Français I A.A 2016-2017 Lecture supplémentaire
La campagne est soutenue par la chanteuse malienne Rokia Traoré, très populaire en Afrique
de l'Ouest. Elle vise en priorité les populations du Nigéria, du Mali, de Guinée et de Côte
d'Ivoire. Elle cherche enfin à lutter contre la propagande des passeurs et des trafiquants, qui
utilisent beaucoup les réseaux sociaux. «On peut comprendre ceux qui fuient les guerres ou
les dictatures, mais les migrants économiques, eux, ont le choix. Ils doivent être informés que
99% de ceux qui passent par la Libye sont victimes de violences. J'ai moi-même parlé à de très
nombreux migrants arrivés en Italie. Tous affirmaient que s'ils avaient su ce qu'ils risquaient
en Libye, ils ne seraient pas partis», affirme le porte-parole de l'OIM.
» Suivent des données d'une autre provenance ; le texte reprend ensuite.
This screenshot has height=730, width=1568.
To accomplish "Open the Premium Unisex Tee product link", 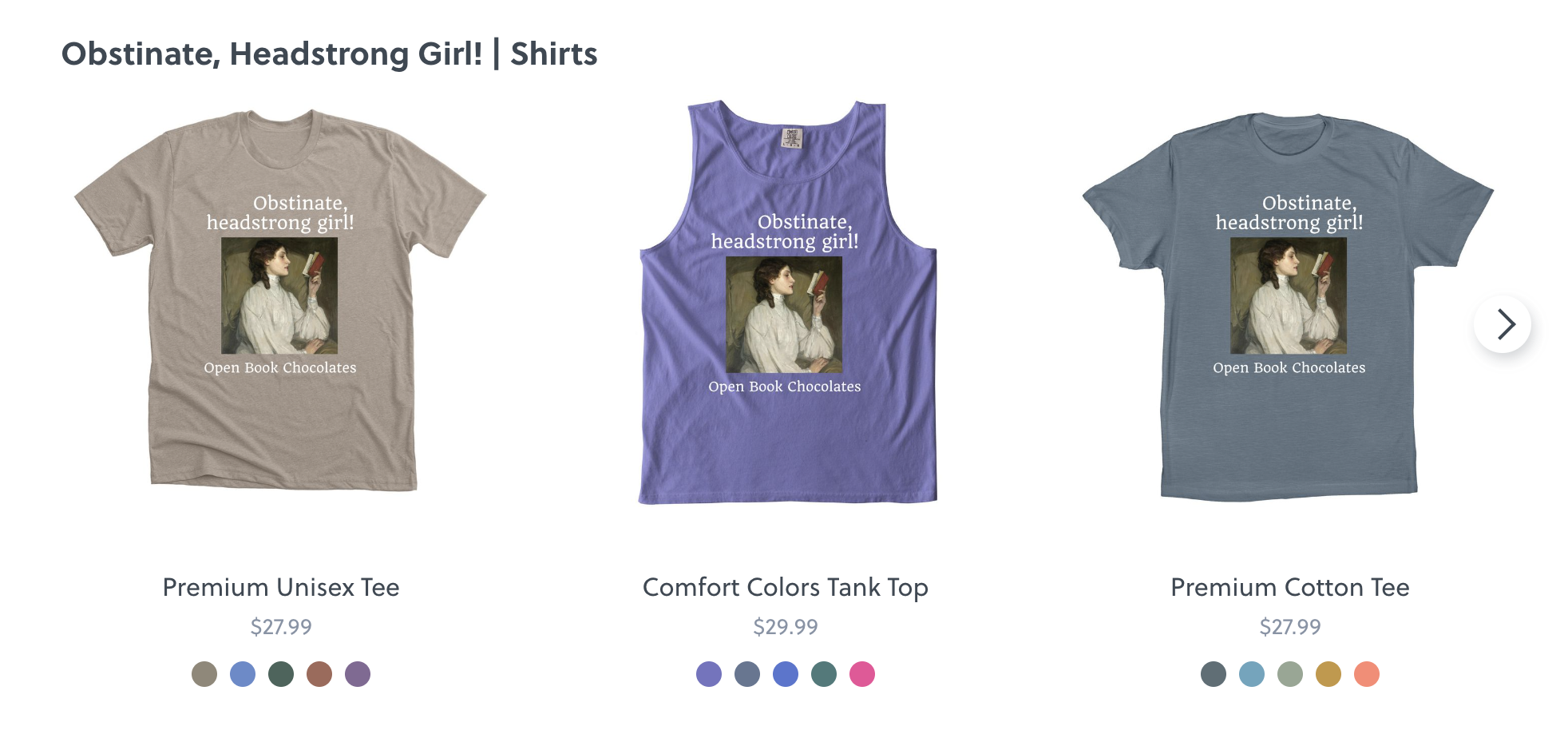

Sauver les migrants de l'enfer libyen
Livrée au chaos depuis la chute du régime kadhafiste en 2011, et la division du pays entre
bandes rivales, la Libye demeure cependant une étape obligée des migrants vers l'Europe.
«Même avec la guerre civile, la Libye est toujours perçue en Afrique comme un pays où l'on
trouve du travail», précise Flavio Di Giacomo.
Parvenus en terre libyenne, les migrants vivent pourtant un enfer. «Il y a toujours eu
beaucoup de racisme envers les Africains noirs. Mais après le renversement de Kadhafi, la
violence s'est libérée à leur égard. Ils sont vus comme des animaux. Ils sont exploités par leurs
employeurs, battus, rackettés, enlevés et torturés en échange d'une rançon de leurs familles»,
énumère le porte-parole de l'OIM. Résultat, «beaucoup venus en Libye pour y travailler se
retrouvent à traverser la Méditerranée pour fuir les persécutions», déplore-t-il.
Pour Flavio Di Giacomo, le but ultime de cette campagne d'information est d'aider les
migrants à trouver des alternatives à leur départ, pour demeurer chez eux. «Nous travaillons
beaucoup avec les pays d'origine, sur le terrain, dans l'aide au développement. C'est un devoir
moral», explique-t-il.
Selon le porte-parole de l'OIM, la campagne Aware Migrants a déjà reçu un bon accueil au sein
des migrants parvenus en Italie. En revanche, elle a été critiquée par le réseau No Borders,
partisan d'une ouverture totale des frontières, qui accuse l'OIM de soutenir «la régulation des
migrations». «Ils sont dans leur rôle», soupire Flavio Di Giacomo, avant d'ajouter: «Mais ils
n'ont pas compris le sens de cette campagne».